Bud and I took turns at the helm of this monster. This was our welcome to Mississippi: incredible heat that started early and cranked hot all day and stayed sweltering long after dark, August all the way through September and straight on into October without any letup, muggy heat and mosquitoes and the roaring Yazoo and the tang of cut grass and Dad coming out to point out the spots we had missed. I grew to hate every inch of that yard, every fire-ant hill and rock poking up, every patch of gravel spitting back at me like shrapnel. I prayed for a hard freeze to come sweeping down from the north.

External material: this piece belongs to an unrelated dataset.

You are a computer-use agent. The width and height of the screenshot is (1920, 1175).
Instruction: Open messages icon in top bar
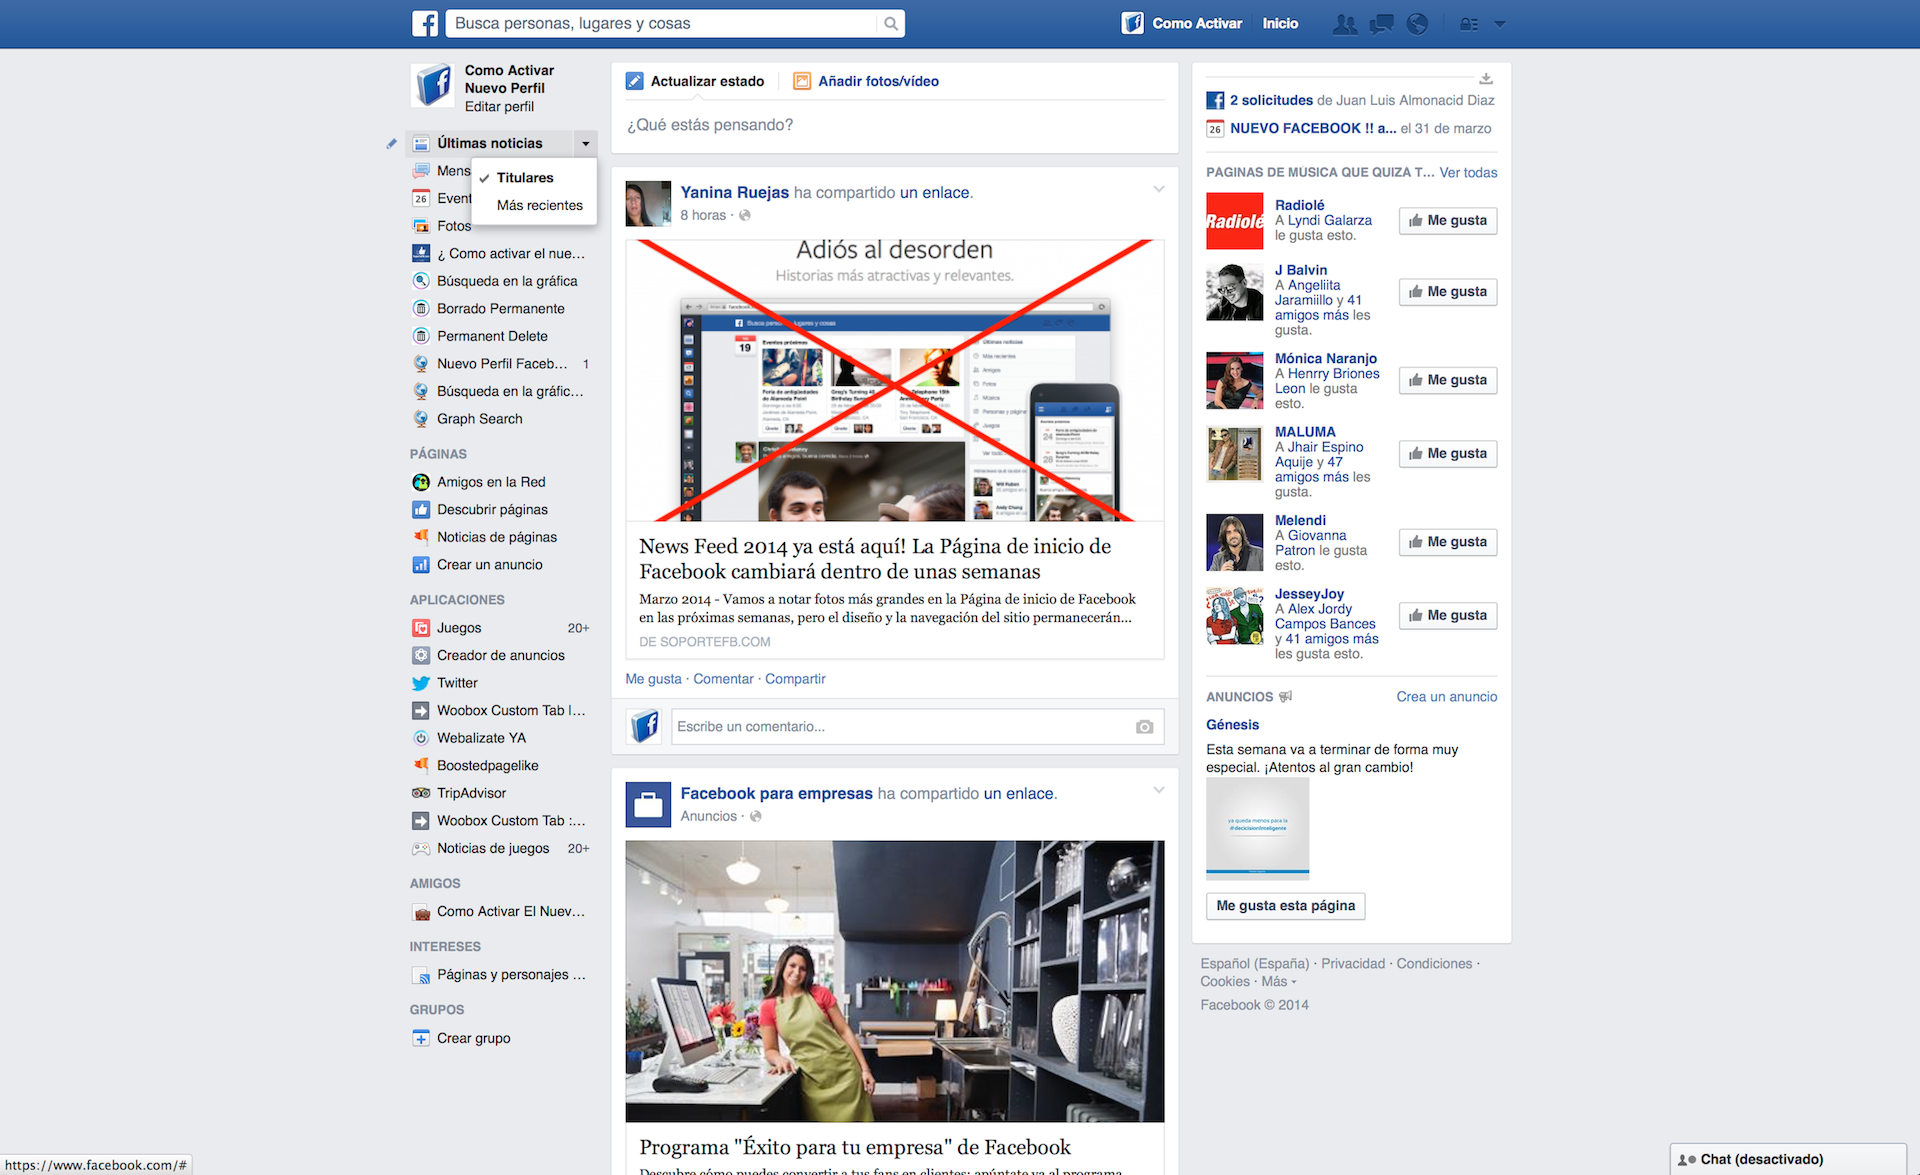tap(1381, 24)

On his birthday, November 11, Bud stood up at the supper table to announce that he had joined the Marines.

Mom and Dad were appalled — Vietnam was on Cronkite every night — but there was nothing they could do to stop him. Bud was eighteen. He had signed the papers.

“Basic’s hard, but then it gets better,” he told me that night. We were up late eating big bowls of vanilla ice milk drowned in Hershey’s syrup, and watching Johnny Carson. “You get to pick your specialty. I could learn to fly a helicopter, or electronics. All kind of things.”

“Buddy, you can’t leave me to cut all this grass by myself!”